Taxable income in 1 year (VND)
Taxable income in 1 month (VND)
Go to 60
Go to 5
On 60 to 120
On 5 to 10
On 120 to 216
On 10 to 18
On 216 to 384
On 18 to 32
On 384 to 624
On 32 to 52
On 624 to 960
On 52 to 80
For foreign workers who are resident individuals who sign labor contracts with a term of less than 3 months or do not sign contracts: the tax rate of 10% of total income will be applied.
How to calculate personal income tax of non-resident individuals:
2.1. Bases for identifying non-resident individuals:
Being an individual who does not meet any of the conditions in Clause 1, Article 1 of Circular 111/2013/TT-BTC.

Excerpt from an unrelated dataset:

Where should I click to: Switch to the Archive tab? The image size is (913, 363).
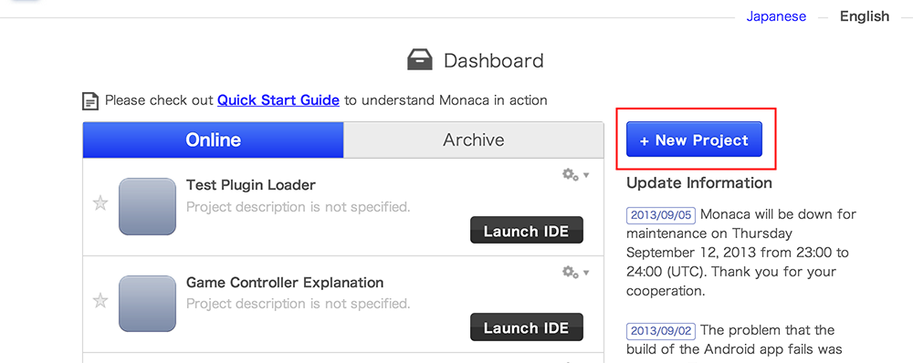point(473,140)
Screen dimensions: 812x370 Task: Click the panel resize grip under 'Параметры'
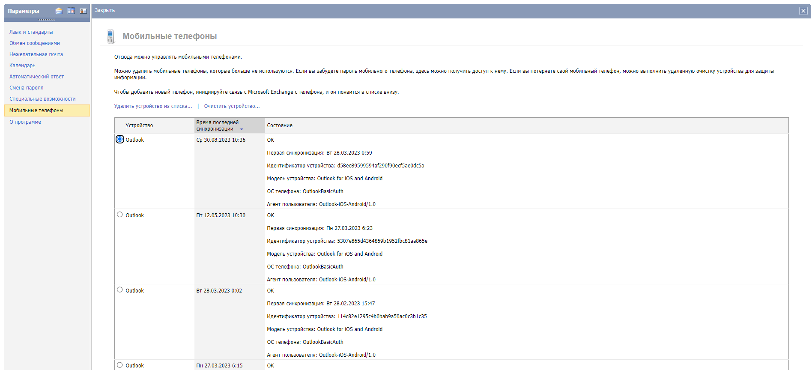pyautogui.click(x=47, y=20)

2.2. Basis for determining taxable income of non-resident individuals:
Taxable income of a non-resident individual is income generated in Vietnam, regardless of where the income is paid and received.
2.3. Formula for calculating PIT of non-resident individuals:
PIT = Taxable income * Tax rate of 20%
Taxable income from salaries and wages of non-resident individuals is determined as taxable income from salaries and wages of resident individuals.
The determination of personal income taxable income from salaries and wages in Vietnam in case a non-resident individual works in Vietnam and abroad at the same time but cannot separate the income generated in Vietnam. Nam does it according to the following formula:
a) In case a foreign individual is not present in Vietnam:
Total income generated in Vietnam
Number of working days for work in Vietnam
Income from wages, global wages (before tax)
Other taxable income (before tax) arising in Vietnam
Total number of working days in the year
In which: The total number of working days in a year is calculated according to the regime specified in the Labor Code of Vietnam.
b) For cases where foreigners are present in Vietnam:
Total income generated in Vietnam
Number of days in Vietnam
Income from wages, global wages (before tax)
Other taxable income (before tax) arising in Vietnam
Other taxable incomes (before tax) arising in Vietnam at points a, b above are other monetary or non-monetary benefits that employees enjoy in addition to salaries and wages paid by the employer. workers pay or pay on behalf of employees.
2.4. Responsibilities of enterprises when paying salaries to non-resident individuals:
Organizations and individuals in Vietnam that pay taxable incomes to foreign workers being non-residents are responsible for withholding personal income tax before paying income.